May 8, 2026 · 8 min read

Arthur Griffin

In 2010, NASA spent $396 million through its Commercial Orbital Transportation Services (COTS) program to help two companies — SpaceX and Orbital Sciences — develop cargo delivery vehicles for the International Space Station. The agency paid only when companies hit verified technical milestones. The private sector matched and exceeded the federal investment. Within a decade, the United States had recaptured the commercial launch market and SpaceX had become the most prolific rocket company in history.

The Department of Energy is now running the same playbook for fusion energy — and the early returns are remarkably similar. Since May 2023, eight companies in DOE's Milestone-Based Fusion Development Program have collectively raised more than $350 million in private capital, leveraging an initial federal commitment of just $46 million. Three companies have already completed early critical-path science and technology milestones verified by DOE. The rest are working toward theirs.

"Fusion power holds the promise of limitless, reliable, American-made energy," Secretary of Energy Chris Wright said in September 2025, "and programs like INFUSE and FIRE ensure our innovators have the tools, talent, and partnerships to make it a reality."

For researchers, small businesses, and national laboratory scientists working in fusion-adjacent fields — advanced materials, superconducting magnets, plasma diagnostics, tritium handling, AI-enabled simulation — the DOE's three-pronged commercialization strategy represents the deepest pipeline of fundable opportunities in the history of American fusion energy.

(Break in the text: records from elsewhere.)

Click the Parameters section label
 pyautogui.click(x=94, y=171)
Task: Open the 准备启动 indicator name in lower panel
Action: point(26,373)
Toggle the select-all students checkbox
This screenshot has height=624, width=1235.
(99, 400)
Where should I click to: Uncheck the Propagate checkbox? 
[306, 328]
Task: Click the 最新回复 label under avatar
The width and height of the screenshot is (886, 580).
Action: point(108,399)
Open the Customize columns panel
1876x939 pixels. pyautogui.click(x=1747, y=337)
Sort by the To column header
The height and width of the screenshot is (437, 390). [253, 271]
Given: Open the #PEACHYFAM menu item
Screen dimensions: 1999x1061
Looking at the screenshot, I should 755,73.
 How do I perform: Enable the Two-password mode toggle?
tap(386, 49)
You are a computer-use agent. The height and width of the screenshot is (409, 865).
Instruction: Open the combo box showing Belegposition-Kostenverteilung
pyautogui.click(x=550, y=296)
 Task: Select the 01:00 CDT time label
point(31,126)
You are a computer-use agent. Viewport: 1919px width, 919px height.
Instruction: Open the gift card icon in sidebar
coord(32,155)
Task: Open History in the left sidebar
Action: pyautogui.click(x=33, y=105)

Three Programs, One Pipeline

DOE's Fusion Energy Sciences (FES) program in the Office of Science runs three distinct but interconnected programs that together form a commercialization pipeline. Understanding how they fit together is essential for anyone positioning to capture fusion funding.

The Milestone-Based Fusion Development Program is the flagship. Authorized by the Energy Act of 2020 and expanded by the CHIPS and Science Act of 2022, the program has $415 million in Congressional authorization through fiscal year 2027. It operates on a simple principle borrowed from NASA COTS: private fusion companies propose technical milestones on the path to a pilot plant, provide more than 50% of total project funding from private sources, and receive federal payments only after DOE independently verifies that each milestone has been achieved.

Eight companies were selected in May 2023: Commonwealth Fusion Systems, Focused Energy, Realta Fusion, Thea Energy, Tokamak Energy, Type One Energy, Xcimer Energy, and Zap Energy. Each submitted a pre-conceptual design and technology roadmap for a fusion pilot plant — documents that collectively represent the most detailed commercial fusion engineering plans ever produced with federal support.

The FIRE Collaboratives (Fusion Innovative Research Engine) provide the scientific infrastructure that the milestone companies need but cannot build alone. Across two rounds — $107 million announced in January 2025 for six teams and $128 million in September 2025 for seven more — DOE has committed approximately $220 million to create virtual, centrally managed research teams that bridge FES's foundational research with the fusion industry's engineering needs.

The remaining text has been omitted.